▶ _Work instruction_: From start to end, print the entire listing below exactly.

▶ _Records for this task_:
——

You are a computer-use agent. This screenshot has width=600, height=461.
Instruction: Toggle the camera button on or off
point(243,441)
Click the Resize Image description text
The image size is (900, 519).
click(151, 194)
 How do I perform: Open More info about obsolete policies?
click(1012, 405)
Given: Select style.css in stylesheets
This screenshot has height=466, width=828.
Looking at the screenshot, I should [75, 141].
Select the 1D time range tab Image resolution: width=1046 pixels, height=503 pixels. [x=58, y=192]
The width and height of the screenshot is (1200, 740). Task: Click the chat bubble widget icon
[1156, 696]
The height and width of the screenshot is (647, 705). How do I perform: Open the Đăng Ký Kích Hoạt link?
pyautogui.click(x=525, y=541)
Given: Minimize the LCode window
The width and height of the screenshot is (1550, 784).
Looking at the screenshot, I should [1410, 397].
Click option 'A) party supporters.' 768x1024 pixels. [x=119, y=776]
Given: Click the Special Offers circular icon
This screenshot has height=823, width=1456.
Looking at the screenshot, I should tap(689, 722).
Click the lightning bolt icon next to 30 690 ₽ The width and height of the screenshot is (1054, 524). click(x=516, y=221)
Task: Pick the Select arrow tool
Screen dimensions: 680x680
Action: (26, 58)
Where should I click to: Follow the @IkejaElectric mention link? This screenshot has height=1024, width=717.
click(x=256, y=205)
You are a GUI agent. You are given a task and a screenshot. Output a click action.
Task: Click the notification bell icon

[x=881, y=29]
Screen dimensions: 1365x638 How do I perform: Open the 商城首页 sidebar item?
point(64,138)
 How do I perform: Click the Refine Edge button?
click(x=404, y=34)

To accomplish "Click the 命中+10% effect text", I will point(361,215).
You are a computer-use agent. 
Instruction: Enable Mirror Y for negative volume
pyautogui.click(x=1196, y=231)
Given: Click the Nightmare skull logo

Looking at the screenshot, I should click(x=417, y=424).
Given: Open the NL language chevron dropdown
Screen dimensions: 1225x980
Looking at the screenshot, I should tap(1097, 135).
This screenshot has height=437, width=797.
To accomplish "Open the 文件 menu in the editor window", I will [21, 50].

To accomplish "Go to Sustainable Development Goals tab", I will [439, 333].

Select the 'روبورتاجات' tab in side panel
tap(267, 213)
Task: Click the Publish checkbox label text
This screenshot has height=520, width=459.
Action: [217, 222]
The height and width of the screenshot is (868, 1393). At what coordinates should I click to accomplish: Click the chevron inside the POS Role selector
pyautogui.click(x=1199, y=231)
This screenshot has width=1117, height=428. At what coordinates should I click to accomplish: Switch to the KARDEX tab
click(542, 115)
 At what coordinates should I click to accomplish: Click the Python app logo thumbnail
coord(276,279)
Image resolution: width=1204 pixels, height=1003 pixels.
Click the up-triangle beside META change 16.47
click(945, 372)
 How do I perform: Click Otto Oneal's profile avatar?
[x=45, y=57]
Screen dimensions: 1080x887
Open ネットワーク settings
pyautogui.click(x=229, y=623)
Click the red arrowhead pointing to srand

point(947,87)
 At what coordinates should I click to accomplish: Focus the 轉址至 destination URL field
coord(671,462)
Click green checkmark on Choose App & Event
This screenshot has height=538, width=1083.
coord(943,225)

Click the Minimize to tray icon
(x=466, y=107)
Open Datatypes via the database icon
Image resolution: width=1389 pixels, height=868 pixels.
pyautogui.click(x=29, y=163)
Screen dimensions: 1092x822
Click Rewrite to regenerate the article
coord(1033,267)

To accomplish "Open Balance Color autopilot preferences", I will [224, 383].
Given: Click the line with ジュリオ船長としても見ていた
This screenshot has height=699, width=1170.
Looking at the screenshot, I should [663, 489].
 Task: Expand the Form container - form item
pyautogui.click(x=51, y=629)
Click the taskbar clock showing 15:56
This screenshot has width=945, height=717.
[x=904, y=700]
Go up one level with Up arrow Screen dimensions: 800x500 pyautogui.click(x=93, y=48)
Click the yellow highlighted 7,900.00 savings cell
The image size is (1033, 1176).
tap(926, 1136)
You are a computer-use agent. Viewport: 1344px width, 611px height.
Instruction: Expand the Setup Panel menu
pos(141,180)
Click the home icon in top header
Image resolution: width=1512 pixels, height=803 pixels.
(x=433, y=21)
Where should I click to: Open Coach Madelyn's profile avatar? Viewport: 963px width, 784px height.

——

▶ _Result of the task_:
You are a computer-use agent. This screenshot has width=600, height=461.
Instruction: Toggle the camera button on or off
point(243,441)
Click the Resize Image description text
The image size is (900, 519).
click(151, 194)
 How do I perform: Open More info about obsolete policies?
click(1012, 405)
Given: Select style.css in stylesheets
This screenshot has height=466, width=828.
Looking at the screenshot, I should [75, 141].
Select the 1D time range tab Image resolution: width=1046 pixels, height=503 pixels. [x=58, y=192]
The width and height of the screenshot is (1200, 740). Task: Click the chat bubble widget icon
[1156, 696]
The height and width of the screenshot is (647, 705). How do I perform: Open the Đăng Ký Kích Hoạt link?
pyautogui.click(x=525, y=541)
Given: Minimize the LCode window
The width and height of the screenshot is (1550, 784).
Looking at the screenshot, I should [1410, 397].
Click option 'A) party supporters.' 768x1024 pixels. [x=119, y=776]
Given: Click the Special Offers circular icon
This screenshot has height=823, width=1456.
Looking at the screenshot, I should tap(689, 722).
Click the lightning bolt icon next to 30 690 ₽ The width and height of the screenshot is (1054, 524). click(x=516, y=221)
Task: Pick the Select arrow tool
Screen dimensions: 680x680
Action: (26, 58)
Where should I click to: Follow the @IkejaElectric mention link? This screenshot has height=1024, width=717.
click(x=256, y=205)
You are a GUI agent. You are given a task and a screenshot. Output a click action.
Task: Click the notification bell icon

[x=881, y=29]
Screen dimensions: 1365x638 How do I perform: Open the 商城首页 sidebar item?
point(64,138)
 How do I perform: Click the Refine Edge button?
click(x=404, y=34)

To accomplish "Click the 命中+10% effect text", I will point(361,215).
You are a computer-use agent. 
Instruction: Enable Mirror Y for negative volume
pyautogui.click(x=1196, y=231)
Given: Click the Nightmare skull logo

Looking at the screenshot, I should click(x=417, y=424).
Given: Open the NL language chevron dropdown
Screen dimensions: 1225x980
Looking at the screenshot, I should tap(1097, 135).
This screenshot has height=437, width=797.
To accomplish "Open the 文件 menu in the editor window", I will [21, 50].

To accomplish "Go to Sustainable Development Goals tab", I will [439, 333].

Select the 'روبورتاجات' tab in side panel
tap(267, 213)
Task: Click the Publish checkbox label text
This screenshot has height=520, width=459.
Action: [217, 222]
The height and width of the screenshot is (868, 1393). At what coordinates should I click to accomplish: Click the chevron inside the POS Role selector
pyautogui.click(x=1199, y=231)
This screenshot has width=1117, height=428. At what coordinates should I click to accomplish: Switch to the KARDEX tab
click(542, 115)
 At what coordinates should I click to accomplish: Click the Python app logo thumbnail
coord(276,279)
Image resolution: width=1204 pixels, height=1003 pixels.
Click the up-triangle beside META change 16.47
click(945, 372)
 How do I perform: Click Otto Oneal's profile avatar?
[x=45, y=57]
Screen dimensions: 1080x887
Open ネットワーク settings
pyautogui.click(x=229, y=623)
Click the red arrowhead pointing to srand

point(947,87)
 At what coordinates should I click to accomplish: Focus the 轉址至 destination URL field
coord(671,462)
Click green checkmark on Choose App & Event
This screenshot has height=538, width=1083.
coord(943,225)

Click the Minimize to tray icon
(x=466, y=107)
Open Datatypes via the database icon
Image resolution: width=1389 pixels, height=868 pixels.
pyautogui.click(x=29, y=163)
Screen dimensions: 1092x822
Click Rewrite to regenerate the article
coord(1033,267)

To accomplish "Open Balance Color autopilot preferences", I will [224, 383].
Given: Click the line with ジュリオ船長としても見ていた
This screenshot has height=699, width=1170.
Looking at the screenshot, I should [663, 489].
 Task: Expand the Form container - form item
pyautogui.click(x=51, y=629)
Click the taskbar clock showing 15:56
This screenshot has width=945, height=717.
[x=904, y=700]
Go up one level with Up arrow Screen dimensions: 800x500 pyautogui.click(x=93, y=48)
Click the yellow highlighted 7,900.00 savings cell
The image size is (1033, 1176).
tap(926, 1136)
You are a computer-use agent. Viewport: 1344px width, 611px height.
Instruction: Expand the Setup Panel menu
pos(141,180)
Click the home icon in top header
Image resolution: width=1512 pixels, height=803 pixels.
(x=433, y=21)
Where should I click to: Open Coach Madelyn's profile avatar? Viewport: 963px width, 784px height.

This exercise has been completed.